Work instruction: Count every line in the data below where the word "profile" appears, then state only that count.

Dataset records:
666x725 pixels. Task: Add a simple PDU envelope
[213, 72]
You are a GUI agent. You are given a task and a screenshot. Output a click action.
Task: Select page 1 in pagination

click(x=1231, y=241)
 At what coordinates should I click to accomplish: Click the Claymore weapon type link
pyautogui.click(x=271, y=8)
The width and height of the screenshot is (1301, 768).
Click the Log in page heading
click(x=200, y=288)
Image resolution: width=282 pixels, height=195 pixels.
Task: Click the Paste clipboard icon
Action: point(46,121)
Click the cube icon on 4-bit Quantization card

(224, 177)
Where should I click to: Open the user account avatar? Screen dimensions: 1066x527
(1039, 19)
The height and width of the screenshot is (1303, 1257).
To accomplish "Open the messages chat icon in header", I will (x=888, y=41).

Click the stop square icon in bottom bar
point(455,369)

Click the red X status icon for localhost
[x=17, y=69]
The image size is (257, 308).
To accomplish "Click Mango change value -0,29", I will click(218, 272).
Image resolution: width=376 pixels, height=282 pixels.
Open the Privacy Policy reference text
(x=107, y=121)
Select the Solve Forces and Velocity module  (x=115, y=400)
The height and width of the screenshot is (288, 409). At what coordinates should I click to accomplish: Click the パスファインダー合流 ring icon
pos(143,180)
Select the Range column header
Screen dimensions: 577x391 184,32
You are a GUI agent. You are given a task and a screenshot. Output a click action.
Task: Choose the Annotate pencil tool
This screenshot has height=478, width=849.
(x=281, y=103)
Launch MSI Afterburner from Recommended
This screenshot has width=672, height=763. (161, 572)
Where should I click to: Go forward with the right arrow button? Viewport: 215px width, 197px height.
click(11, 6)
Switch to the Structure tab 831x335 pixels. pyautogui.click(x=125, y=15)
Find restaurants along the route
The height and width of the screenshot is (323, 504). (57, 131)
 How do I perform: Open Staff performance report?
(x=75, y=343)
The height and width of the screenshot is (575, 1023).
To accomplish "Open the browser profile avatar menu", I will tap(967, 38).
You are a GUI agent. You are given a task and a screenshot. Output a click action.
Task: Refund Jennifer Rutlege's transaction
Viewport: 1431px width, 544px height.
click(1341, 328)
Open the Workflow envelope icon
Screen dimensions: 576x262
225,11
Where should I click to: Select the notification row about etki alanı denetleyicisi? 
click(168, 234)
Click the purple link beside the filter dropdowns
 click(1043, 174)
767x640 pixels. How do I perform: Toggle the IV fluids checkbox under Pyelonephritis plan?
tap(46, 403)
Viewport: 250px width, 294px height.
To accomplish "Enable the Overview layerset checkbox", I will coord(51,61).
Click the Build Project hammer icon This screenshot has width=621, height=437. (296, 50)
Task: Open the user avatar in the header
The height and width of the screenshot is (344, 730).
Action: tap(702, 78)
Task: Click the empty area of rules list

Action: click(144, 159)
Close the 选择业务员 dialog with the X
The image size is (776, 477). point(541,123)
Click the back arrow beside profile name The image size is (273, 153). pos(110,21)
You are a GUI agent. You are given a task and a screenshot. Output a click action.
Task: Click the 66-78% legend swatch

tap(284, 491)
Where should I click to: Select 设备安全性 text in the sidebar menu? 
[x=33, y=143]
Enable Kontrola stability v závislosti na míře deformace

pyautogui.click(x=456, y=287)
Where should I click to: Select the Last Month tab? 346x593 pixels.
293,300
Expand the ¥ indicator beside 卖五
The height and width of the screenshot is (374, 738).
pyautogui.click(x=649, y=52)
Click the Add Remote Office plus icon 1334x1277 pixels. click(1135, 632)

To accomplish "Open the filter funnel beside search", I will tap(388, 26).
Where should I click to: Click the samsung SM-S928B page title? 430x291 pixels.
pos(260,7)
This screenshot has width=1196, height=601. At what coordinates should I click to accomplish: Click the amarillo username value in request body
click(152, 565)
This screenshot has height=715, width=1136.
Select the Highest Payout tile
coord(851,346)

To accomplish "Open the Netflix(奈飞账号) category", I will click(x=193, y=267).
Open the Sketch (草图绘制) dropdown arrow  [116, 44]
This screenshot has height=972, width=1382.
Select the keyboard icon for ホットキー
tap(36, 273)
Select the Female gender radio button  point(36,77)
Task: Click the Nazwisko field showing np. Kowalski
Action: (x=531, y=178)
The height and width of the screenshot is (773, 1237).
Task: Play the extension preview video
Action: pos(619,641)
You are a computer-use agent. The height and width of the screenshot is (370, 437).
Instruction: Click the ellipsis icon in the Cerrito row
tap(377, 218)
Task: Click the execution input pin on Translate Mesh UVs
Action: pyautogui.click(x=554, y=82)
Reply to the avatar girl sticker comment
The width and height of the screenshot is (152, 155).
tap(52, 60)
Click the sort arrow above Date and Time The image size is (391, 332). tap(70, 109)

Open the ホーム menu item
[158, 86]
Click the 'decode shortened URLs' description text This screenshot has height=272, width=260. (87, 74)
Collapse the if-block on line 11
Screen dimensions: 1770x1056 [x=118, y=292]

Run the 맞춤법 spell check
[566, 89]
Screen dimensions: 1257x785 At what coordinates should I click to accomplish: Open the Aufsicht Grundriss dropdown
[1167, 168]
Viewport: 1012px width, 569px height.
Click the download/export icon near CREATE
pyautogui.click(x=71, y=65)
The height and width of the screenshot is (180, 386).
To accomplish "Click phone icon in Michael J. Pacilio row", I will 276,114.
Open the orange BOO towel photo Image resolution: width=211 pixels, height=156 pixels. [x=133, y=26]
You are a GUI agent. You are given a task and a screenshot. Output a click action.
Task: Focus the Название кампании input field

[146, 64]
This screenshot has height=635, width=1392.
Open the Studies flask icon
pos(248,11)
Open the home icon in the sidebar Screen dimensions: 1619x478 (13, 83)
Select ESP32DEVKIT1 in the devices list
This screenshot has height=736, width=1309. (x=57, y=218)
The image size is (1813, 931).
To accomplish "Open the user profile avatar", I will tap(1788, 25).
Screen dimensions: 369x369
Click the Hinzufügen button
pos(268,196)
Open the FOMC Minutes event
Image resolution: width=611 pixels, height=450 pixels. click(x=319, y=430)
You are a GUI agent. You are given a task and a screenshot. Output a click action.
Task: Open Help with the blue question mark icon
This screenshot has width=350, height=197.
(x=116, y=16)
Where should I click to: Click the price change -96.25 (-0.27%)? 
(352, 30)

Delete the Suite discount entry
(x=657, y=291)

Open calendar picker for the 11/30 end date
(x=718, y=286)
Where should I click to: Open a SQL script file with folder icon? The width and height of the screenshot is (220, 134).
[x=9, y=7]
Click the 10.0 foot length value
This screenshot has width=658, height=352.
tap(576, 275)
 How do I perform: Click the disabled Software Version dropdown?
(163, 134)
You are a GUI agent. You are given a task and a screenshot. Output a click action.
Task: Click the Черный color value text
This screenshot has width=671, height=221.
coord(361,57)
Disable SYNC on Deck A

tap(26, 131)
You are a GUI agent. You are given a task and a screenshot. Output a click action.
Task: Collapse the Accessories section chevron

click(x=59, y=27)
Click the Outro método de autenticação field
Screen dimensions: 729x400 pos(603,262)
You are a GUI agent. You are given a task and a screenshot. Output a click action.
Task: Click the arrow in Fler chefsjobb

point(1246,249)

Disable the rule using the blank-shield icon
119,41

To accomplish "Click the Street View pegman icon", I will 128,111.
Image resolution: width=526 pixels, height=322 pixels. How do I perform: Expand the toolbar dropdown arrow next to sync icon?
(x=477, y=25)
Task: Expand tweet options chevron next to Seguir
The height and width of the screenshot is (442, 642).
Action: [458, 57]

Answer section: 3